• **Activity**:
Transcribe word for word the lines below from the line with "Task: Click the five-star rating icons" through the line with "Click the 菜品名称: 佛跳墙", ends included.

• **Input data**:
+ + + + + + +

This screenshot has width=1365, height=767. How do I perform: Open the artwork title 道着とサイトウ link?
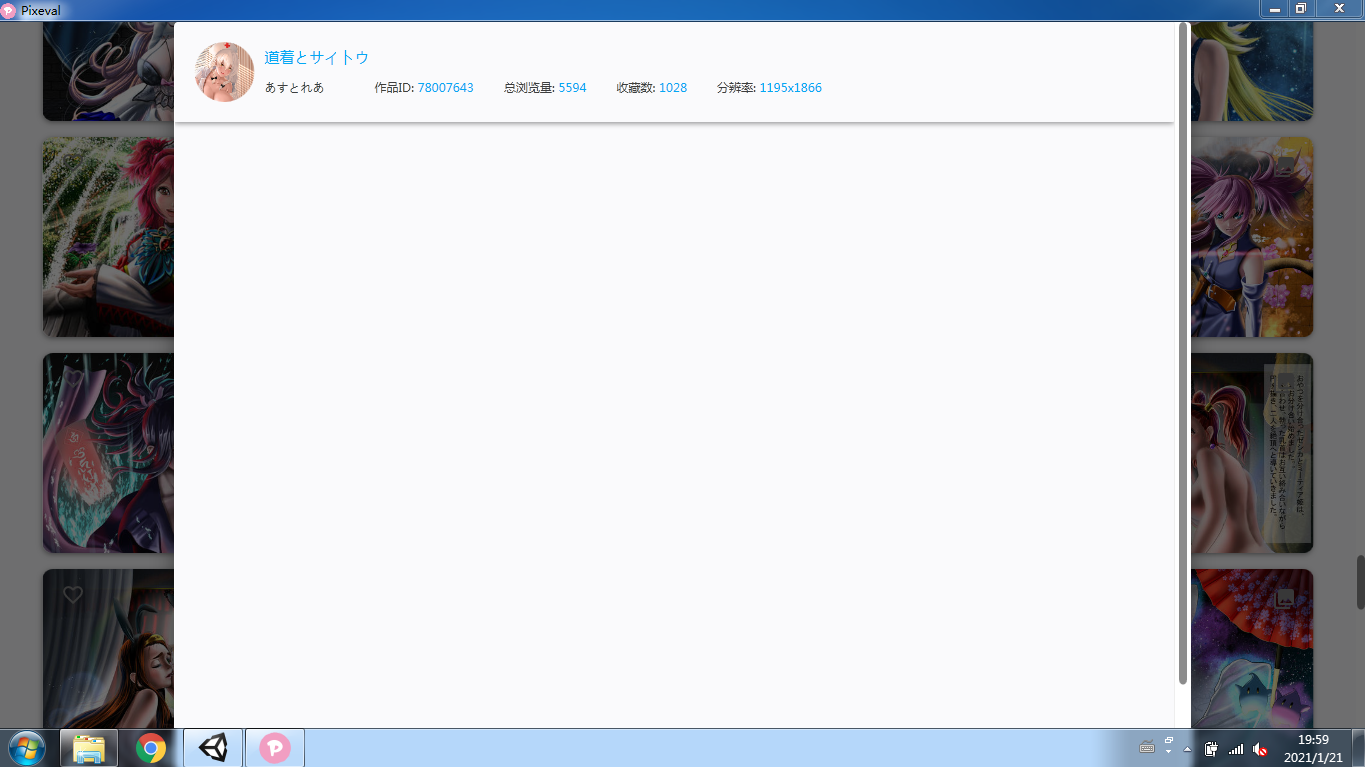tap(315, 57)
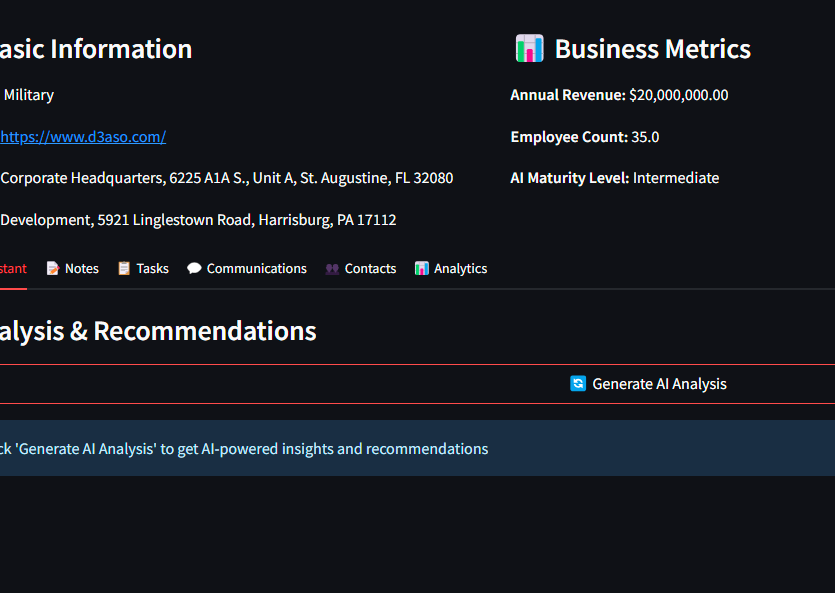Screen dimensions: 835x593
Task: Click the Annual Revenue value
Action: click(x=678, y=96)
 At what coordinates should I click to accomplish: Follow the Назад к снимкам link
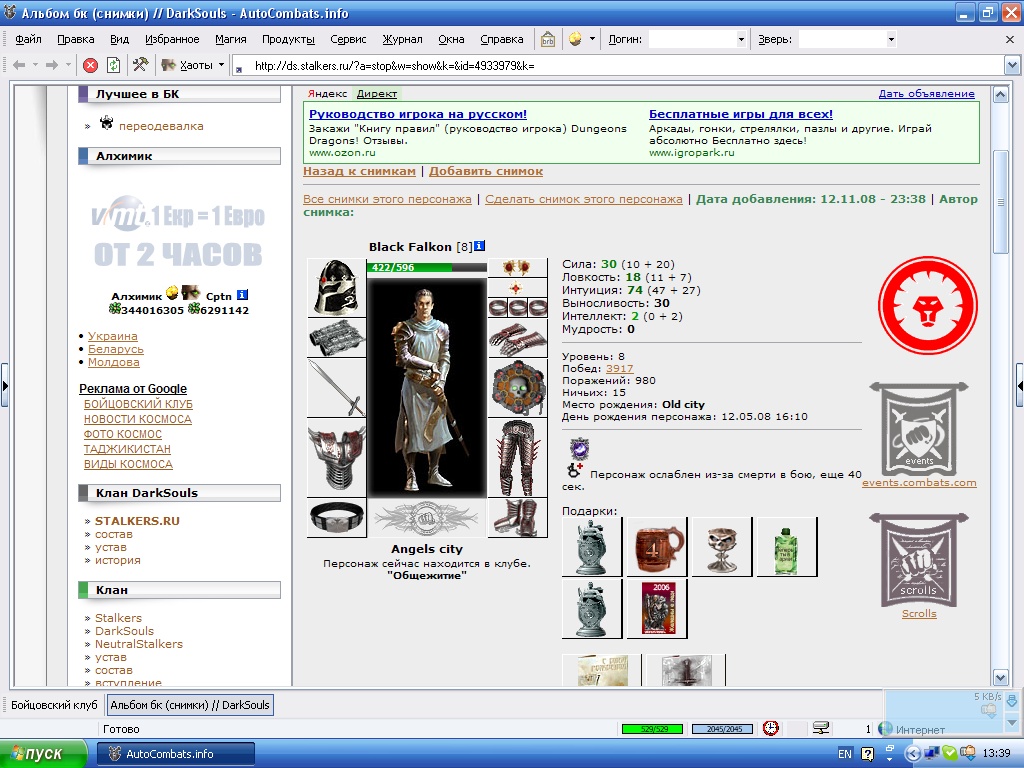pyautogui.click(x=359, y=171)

+ + + + + + +

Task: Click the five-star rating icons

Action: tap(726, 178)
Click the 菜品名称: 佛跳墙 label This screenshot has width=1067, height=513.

+ + + + + + +

• **Solution for this problem**:
Task: Click the five-star rating icons

Action: tap(726, 178)
Click the 菜品名称: 佛跳墙 label This screenshot has width=1067, height=513.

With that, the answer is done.